Much like Donald Trump, Sarah Palin is great at generating press attention. The ongoing “will she or won’t she run” question is sure to lure the media until a decision is finally announced. But ultimately will this be a successful tour? Or just another thing Palin did that got a lot of attention during a slow news period?
“Palin continues to say that she’s waiting to make up her mind on running for president, but her aides have indicated that a favorable response to the bus tour would push her closer toward a campaign,” writes Politico. And she has said that her campaign would be “unconventional.”
But with no clear goal established — what would be a favorable response, especially since she’s keeping the media at arms length? — it’s hard to tell what the measure for success will be.
When she’s got the media’s attention, she gives her answers to questions about issues like the economy and energy a test drive. But, of course, these answers aren’t really substantive, sticking with some variation of “cut spending” and “America is the best.”

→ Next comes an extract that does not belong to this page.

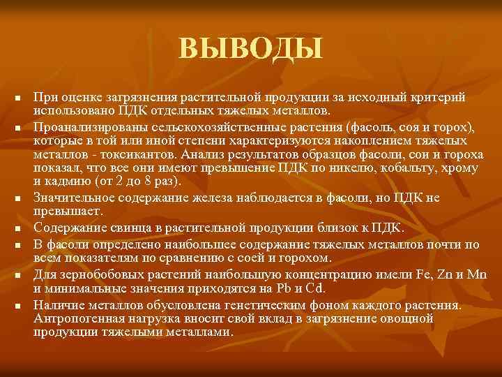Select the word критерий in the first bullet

The Christian Science Monitor also rightfully points out in a story called “Sarah Palin bus tour: What’s the point?” that the tour gives her the chance to tightly manage media coverage. So far, only Fox has gotten an interview with her. Meanwhile, the other potential or declared candidates are all over the news saying all sorts of who knows what. Rep. Michele Bachmann The Washington Post says, “comes across as serious and focused on her mission. That is, running for the GOP nomination for president.”
And that’s really where this sort of publicity game playing can backfire, as it did in the case of Donald Trump.
A different Post story quotes one Republican insider, who says this tour is “a joke.” And another who says she’s not running, but trying to be both “everything and nothing.”
“She just repeats what Republicans already believe, in an emotional and energetic way,” said a GOP strategist Alex Castellanos. “But when she leaves, republican voters are left right where they were standing when she entered the room.”
To that end, a recent Gallup poll found that despite having tremendous name recognition among Republican voters, her approval rating is only at 48 percent. On the other hand Rep. Bachmann (and former Godfather’s Pizza CEO Herman Cain) are generating “the strongest positive reactions.”
Fittingly, there’s word now that Palin will meet with Trump tonight while she’s in New York.